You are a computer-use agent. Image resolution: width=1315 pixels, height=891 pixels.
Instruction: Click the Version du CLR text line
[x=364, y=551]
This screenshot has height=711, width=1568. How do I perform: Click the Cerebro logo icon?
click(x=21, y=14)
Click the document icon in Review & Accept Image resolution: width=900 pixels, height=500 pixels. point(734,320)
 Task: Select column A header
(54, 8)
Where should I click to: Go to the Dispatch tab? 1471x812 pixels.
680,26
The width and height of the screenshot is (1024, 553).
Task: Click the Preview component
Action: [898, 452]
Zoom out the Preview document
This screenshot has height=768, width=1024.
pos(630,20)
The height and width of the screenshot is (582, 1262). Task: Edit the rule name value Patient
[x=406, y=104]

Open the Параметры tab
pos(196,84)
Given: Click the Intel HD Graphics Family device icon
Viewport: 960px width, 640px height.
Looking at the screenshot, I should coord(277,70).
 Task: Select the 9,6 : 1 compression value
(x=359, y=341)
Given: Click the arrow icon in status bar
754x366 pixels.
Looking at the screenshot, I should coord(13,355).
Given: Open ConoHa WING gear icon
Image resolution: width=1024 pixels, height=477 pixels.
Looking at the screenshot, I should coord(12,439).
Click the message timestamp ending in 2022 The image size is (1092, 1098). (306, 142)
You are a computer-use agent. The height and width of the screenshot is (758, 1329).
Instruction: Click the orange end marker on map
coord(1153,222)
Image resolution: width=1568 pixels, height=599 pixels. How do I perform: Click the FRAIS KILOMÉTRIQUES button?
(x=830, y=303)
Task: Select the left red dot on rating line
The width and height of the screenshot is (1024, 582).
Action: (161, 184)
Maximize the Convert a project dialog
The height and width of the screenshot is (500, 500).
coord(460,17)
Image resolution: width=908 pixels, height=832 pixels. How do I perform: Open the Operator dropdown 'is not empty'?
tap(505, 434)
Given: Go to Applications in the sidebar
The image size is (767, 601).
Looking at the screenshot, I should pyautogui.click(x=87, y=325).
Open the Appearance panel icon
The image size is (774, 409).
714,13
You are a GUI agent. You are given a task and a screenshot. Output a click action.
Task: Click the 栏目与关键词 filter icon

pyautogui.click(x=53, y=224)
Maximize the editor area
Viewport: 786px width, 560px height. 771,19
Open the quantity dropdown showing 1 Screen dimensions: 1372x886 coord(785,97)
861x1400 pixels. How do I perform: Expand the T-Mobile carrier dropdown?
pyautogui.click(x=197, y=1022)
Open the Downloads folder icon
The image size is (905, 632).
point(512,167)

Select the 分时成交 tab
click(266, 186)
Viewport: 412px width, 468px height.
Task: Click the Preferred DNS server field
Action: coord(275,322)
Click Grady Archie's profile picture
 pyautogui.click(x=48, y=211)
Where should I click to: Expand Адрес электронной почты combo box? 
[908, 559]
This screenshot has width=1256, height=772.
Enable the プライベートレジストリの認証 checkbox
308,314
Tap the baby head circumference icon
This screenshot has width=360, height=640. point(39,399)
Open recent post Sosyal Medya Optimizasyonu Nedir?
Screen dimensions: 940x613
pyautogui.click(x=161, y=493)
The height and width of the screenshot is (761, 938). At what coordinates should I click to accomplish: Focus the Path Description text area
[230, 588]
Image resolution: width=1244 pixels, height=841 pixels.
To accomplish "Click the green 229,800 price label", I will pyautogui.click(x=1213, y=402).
□ □ □ □ □
Task instructions: Each line in the entries above that includes the string "agent" should be extracted.

Final answer:
You are a computer-use agent. Image resolution: width=1315 pixels, height=891 pixels.
You are a computer-use agent. The height and width of the screenshot is (758, 1329).
You are a GUI agent. You are given a task and a screenshot. Output a click action.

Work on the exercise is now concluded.